Comment peut-on, dès lors, avancer un argument de santé publique pour justifier de taxes, quand parallèlement, vous éloignez une partie de la population, celle-là même que vous prétendez vouloir protéger, de l’accès aux soins ?
Etonnant, n’est-ce pas, qu’aucun Raffarin n’ait pensé à monter au créneau, à braver l’autorité présidentielle, sur ce sujet, cette incohérence. Que ça n’ait pas provoqué un débat, voire une chamaillerie. Que ça n’ait pas fait les gros titres, non plus.
Pourtant, quelqu’un s’est indigné.
A demandé (le 29 août dernier) « solennellement » au président de la République d'abandonner cette idée d’alourdir la taxation des complémentaires de santé, en développant l’argument suivant : « Cet alourdissement (…) contraindra les familles modestes à renoncer, pour des raisons financières, à une couverture complémentaire-santé ou, comme nous le constatons déjà, à choisir des garanties beaucoup moins protectrices » [*].

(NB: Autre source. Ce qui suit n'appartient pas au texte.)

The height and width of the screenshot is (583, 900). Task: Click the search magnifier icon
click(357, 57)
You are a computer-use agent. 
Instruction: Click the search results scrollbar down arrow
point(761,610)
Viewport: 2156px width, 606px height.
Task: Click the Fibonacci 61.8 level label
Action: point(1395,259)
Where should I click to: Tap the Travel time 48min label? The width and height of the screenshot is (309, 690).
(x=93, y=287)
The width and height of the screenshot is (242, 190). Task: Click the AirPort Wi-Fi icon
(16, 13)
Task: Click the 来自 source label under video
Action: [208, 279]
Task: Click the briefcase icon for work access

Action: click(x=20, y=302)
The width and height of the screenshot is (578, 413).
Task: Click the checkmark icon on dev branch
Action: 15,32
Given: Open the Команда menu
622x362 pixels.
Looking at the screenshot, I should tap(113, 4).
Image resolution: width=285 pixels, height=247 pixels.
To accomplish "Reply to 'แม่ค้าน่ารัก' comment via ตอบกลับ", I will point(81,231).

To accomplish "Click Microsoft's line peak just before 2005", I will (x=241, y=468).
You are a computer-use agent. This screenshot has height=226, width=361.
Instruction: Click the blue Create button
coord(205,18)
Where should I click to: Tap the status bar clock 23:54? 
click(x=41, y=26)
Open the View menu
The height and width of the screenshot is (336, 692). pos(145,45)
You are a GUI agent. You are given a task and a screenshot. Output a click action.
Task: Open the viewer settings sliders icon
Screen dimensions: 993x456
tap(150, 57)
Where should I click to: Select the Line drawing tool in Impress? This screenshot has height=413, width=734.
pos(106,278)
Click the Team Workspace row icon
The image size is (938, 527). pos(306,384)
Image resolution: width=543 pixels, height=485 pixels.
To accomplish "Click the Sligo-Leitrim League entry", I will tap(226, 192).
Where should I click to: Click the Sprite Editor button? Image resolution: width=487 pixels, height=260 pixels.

Cet homme, c’est Etienne Caniard, le président de la Mutualité française.
Il aura eu moins de succès que Jean-Pierre Raffarin.
Et surtout, on aura donné que peu d’écho à son appel « solennel ».
Or donc, nous voyons mieux, désormais, comment se danse cette histoire.
On met en avant une taxounette, celle touchant les parcs à thème. On en fait un sujet de dispute ; en réalité, une mise en scène. De fait, on occupe l’espace médiatiquement. Ah mon dieu, on se déchire dans le parti majoritaire ! C’est bon ça, coco, pour le buzz.
Et puis, finalement, tout s’arrange. Bon comme le pain, le président finit par céder à celui qui fut son Premier ministre. Et l’on a l’impression que le gouvernement a lâché du lest, mieux : qu’il nous a fait une faveur. Soyez heureux, les gueux, vos attractions restent au même tarif ! Dans ce déluge de mauvaises nouvelles, forcément, ça ne passe pas inaperçu. Mais c’est fait pour…
… Pour cacher la forêt. La vraie taxe. Celle qui fait mal. Qu'est injuste. Celle qui nous touche vraiment.
Voilà pourquoi Raffarin a faussement titillé Sarkozy sur une taxe dont, franchement, nous nous foutions comme de notre première chemise : pour mieux en taire une autre ; la douloureuse.
Pauvres de nous !
NB : Plutôt que d’accabler les ménages moyens et populaires de ce pays, sous prétexte de crise, d’austérité, d’unité nationale et tout le merdier habituel, le gouvernement aurait pu mettre à contribution les plus riches. Qui, eux, n’ont aucun problème pour s’équiper sport en matière de mutuelles.
D’aucuns me diront que c’est le cas ! Enfin, messire ! Une taxe de 3% concernant les revenus supérieurs à 500 000 euros annuels (gains estimés : 200 millions d’euros en 2012) c’est pas grand-chose, mais ce n’est peut-être qu’un début !
Le début de la fin, plutôt.
Etant donné que la voix de son maître, le dénommé Serge Dassault, a claironné ce week-end, lors du Campus UMP, que taxer les riches « ça ne sert à rien, ce n’est pas comme ça que l’on va régler le problème du déficit. C’est idiot et c’est nul ! »
Gageons qu’il sera plus entendu qu’Etienne Caniard.
C’est que, voyez-vous, la 89ème fortune du monde, qui plus est propriétaire du journal censé assurer la réélection du suzerain, ça a quand même autrement plus de poids qu’un petit président de mutuelle.